Job: In the records, update everything from the line containing "You are a GUI" down to the line containing "tap(353, 148)" by replacing "tweet text" with "post text", changing nothing else, and give only those lines without the pictures.

Material for this task:
____
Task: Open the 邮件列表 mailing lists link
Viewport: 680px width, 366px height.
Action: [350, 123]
____
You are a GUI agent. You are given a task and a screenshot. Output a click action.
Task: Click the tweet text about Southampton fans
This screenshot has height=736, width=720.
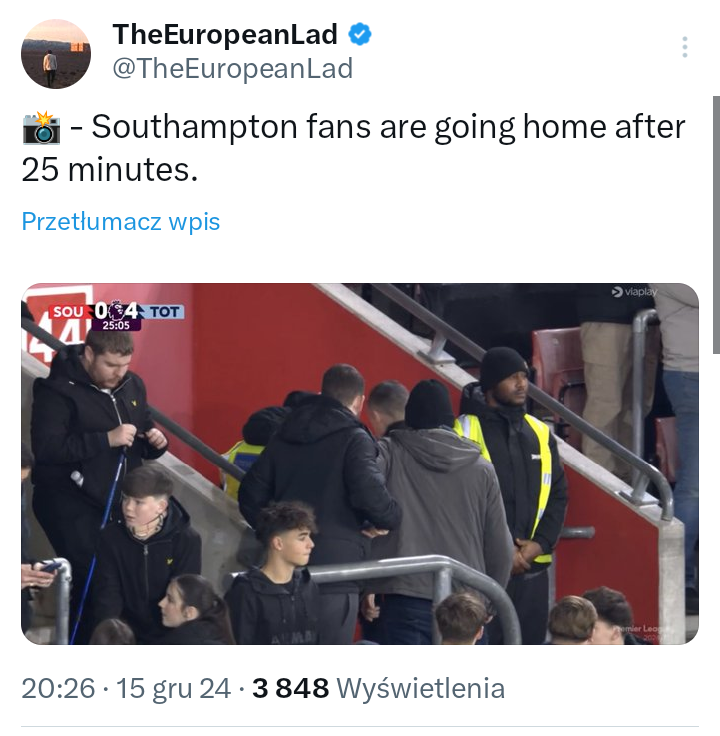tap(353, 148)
____
Exercise solution:
You are a GUI agent. You are given a task and a screenshot. Output a click action.
Task: Click the post text about Southampton fans
This screenshot has height=736, width=720.
tap(353, 148)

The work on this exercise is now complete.